The initial steps of an economic expansion have historically been good for stock prices. When the economy begins to run too hot and prices increase too rapidly, the Fed would move to slow economic growth through monetary policy, which could put a lid on stock market growth.
For now, “If rates are going up because the Fed is seeing a stronger economy, that should influence stock prices to the positive,” Lifland says.
A diversified all-weather portfolio that will theoretically thrive in all types of economic environments is the general answer to market-timing conundrums.
“It’s tough to time to the stock market based on the forecasting of business cycles or interest rate cycles. If you are set up to be a buy and hold — with rebalancing — there isn’t a need to try to forecast and time the interest rate markets,” says CFP professional Jeffery Nauta, CFA, principal at Henrickson Nauta Wealth Advisors in Belmont, Michigan.
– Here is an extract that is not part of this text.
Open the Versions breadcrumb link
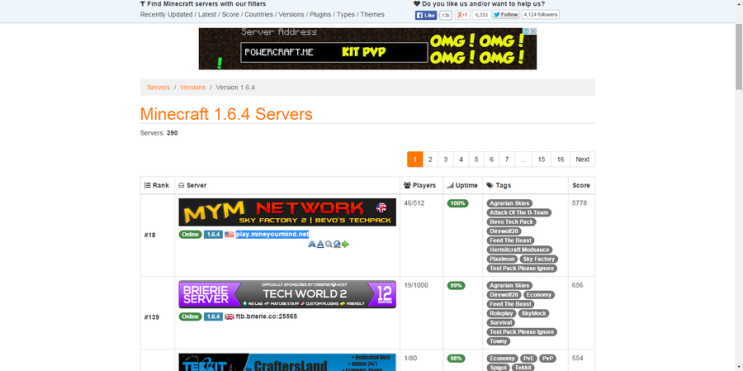The width and height of the screenshot is (743, 371). [192, 88]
But the past five years have really been a whole different ball game for fixed-income investors. Thanks to the Fed’s low interest rate policy, many bond investors have been forced to find riskier assets. Rather than playing it safe with Treasury securities or investment-grade corporate bonds, traditional fixed-income investors have moved up the risk ladder to dividend-paying stocks and other investments that pay a high dividend, such as master limited partnerships, or MLPs, and real estate investment trusts, or REITs.
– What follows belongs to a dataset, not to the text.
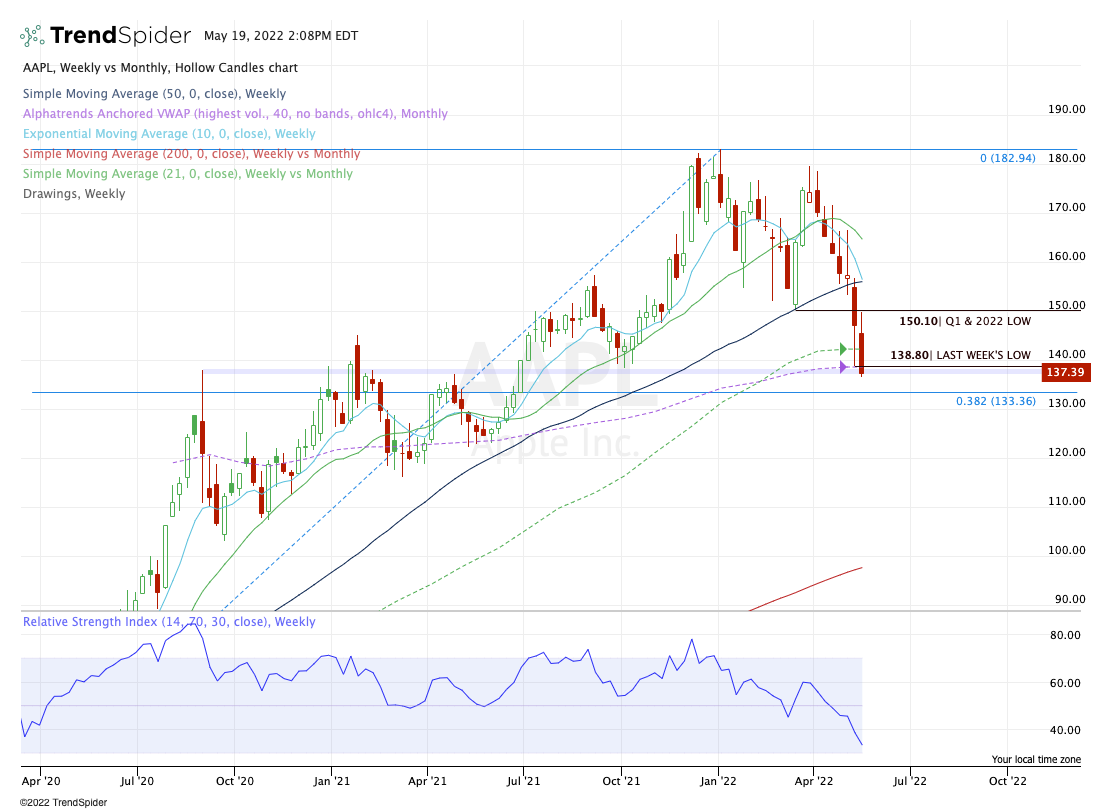The width and height of the screenshot is (1111, 812).
Task: Click the purple arrow marker near 138
Action: 844,367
“If you have reached for yield the last few years and gone into utilities and high-dividend-paying stocks that are interest rate-sensitive, maybe bring (your portfolio) back in line with a diversified total return approach,” says Nauta.
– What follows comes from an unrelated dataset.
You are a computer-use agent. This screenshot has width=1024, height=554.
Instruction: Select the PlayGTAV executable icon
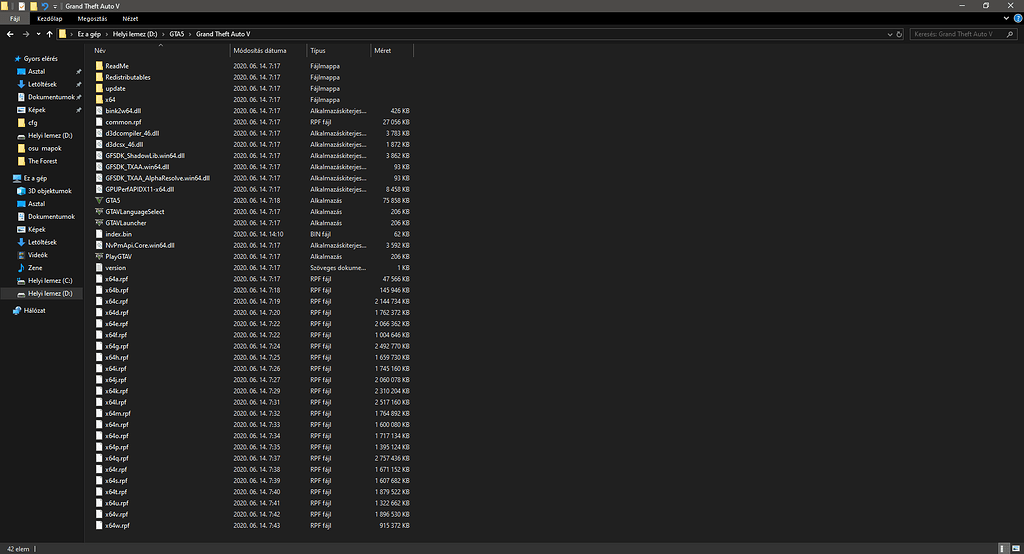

Investing in utility stocks is sometimes viewed as a defensive move. For instance, when the economy is contracting, investors may be drawn to the stability that utilities represent. In an expanding economy, utilities are the investment equivalent of a swing set at an amusement park: Sure it’s great when it’s the only game in town, but compared to high-octane rides, well, it’s just a little lackluster.
“Their business model is such that there are high barriers to entry. They are a very stable company. The give-up on that is that you don’t expect high capital-gain returns from utilities. But they do pay a high and stable dividend,” says Nauta.
While utility stocks are at the far end of the spectrum for stocks that act like bonds — the poster child for that designation, according to Nauta — other types of investments are sensitive to interest rate movements.
For instance, some REITs and MLPs can react to interest rate moves. “And also some of the preferred stocks, those are going to have an interest rate sensitivity to them,” says Nauta.
When interest rates increase, the price of preferred stocks can go down. That’s due to their hybrid structure; they’re set up like a cross between a stock and a bond.
Broadly speaking, a few different types of companies benefit from an economic uptick.
“If long-term interest rates are rising as the result of stronger economic growth, then companies with cyclical earnings should benefit,” says Peter Lazaroff, CFA, CFP professional and portfolio manager at Acropolis Investment Management in St. Louis. “Many companies within the industrial and energy sectors are commonly linked to economic growth, but consumer discretionary stocks, particularly luxury brands, tend to excel in periods of stronger economic growth,” he adds.
Wells Fargo’s Wren posits that businesses that thrive in a rising rate environment, such as information technology and industrials, have a few more years to flourish.
“The cyclical market still has two or three years to run in those sectors and industries that are more sensitive to the ebb and flow of the economy,” he says.
Interest rate increases by the central bank will begin to have a slowing impact on the economy. Most prognosticators believe the central bank is still a long way from hitting the brakes significantly.